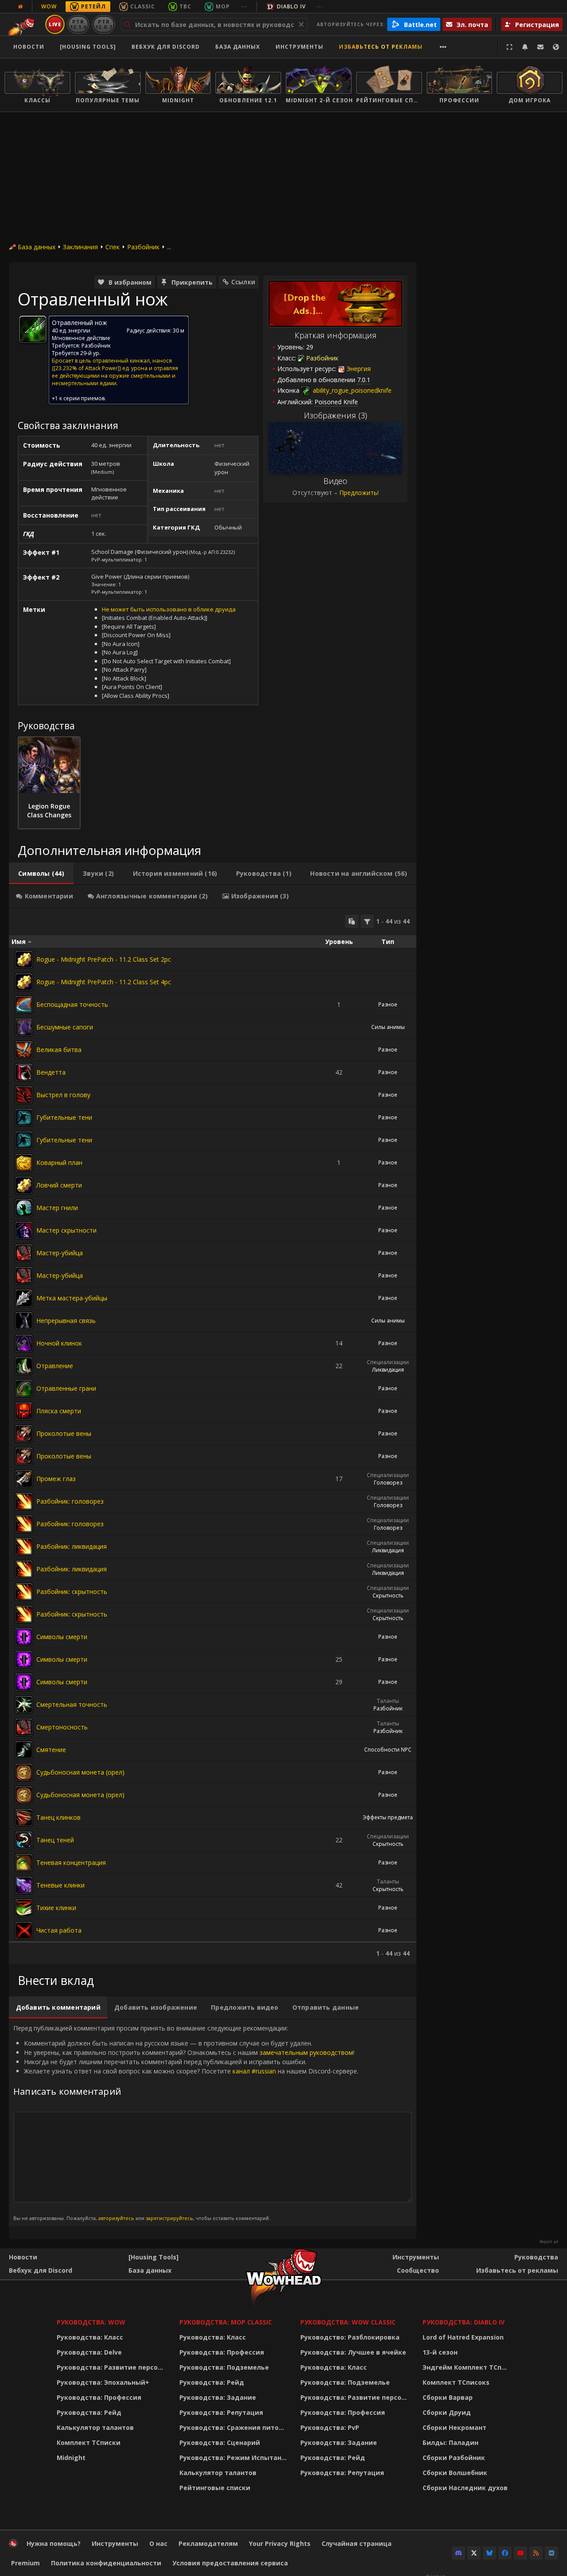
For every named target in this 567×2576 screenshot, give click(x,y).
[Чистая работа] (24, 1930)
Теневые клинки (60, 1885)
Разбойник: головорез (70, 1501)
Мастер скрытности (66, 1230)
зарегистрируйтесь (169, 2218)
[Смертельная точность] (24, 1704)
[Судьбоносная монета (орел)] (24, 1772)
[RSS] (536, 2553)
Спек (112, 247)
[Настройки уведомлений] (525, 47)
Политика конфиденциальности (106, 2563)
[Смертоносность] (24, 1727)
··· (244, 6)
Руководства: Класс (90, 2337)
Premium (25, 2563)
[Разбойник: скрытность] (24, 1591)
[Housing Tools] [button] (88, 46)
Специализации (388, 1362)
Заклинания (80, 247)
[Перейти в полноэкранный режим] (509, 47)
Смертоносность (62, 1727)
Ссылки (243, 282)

## WORK TO BE COMPLETED:
Restate each line from the start of the listing through the line bearing "[RSS] (536, 2553)" word for word. Drop the pictures.

## OUTPUT:
For every named target in this 567×2576 screenshot, give click(x,y).
[Чистая работа] (24, 1930)
Теневые клинки (60, 1885)
Разбойник: головорез (70, 1501)
Мастер скрытности (66, 1230)
зарегистрируйтесь (169, 2218)
[Смертельная точность] (24, 1704)
[Судьбоносная монета (орел)] (24, 1772)
[RSS] (536, 2553)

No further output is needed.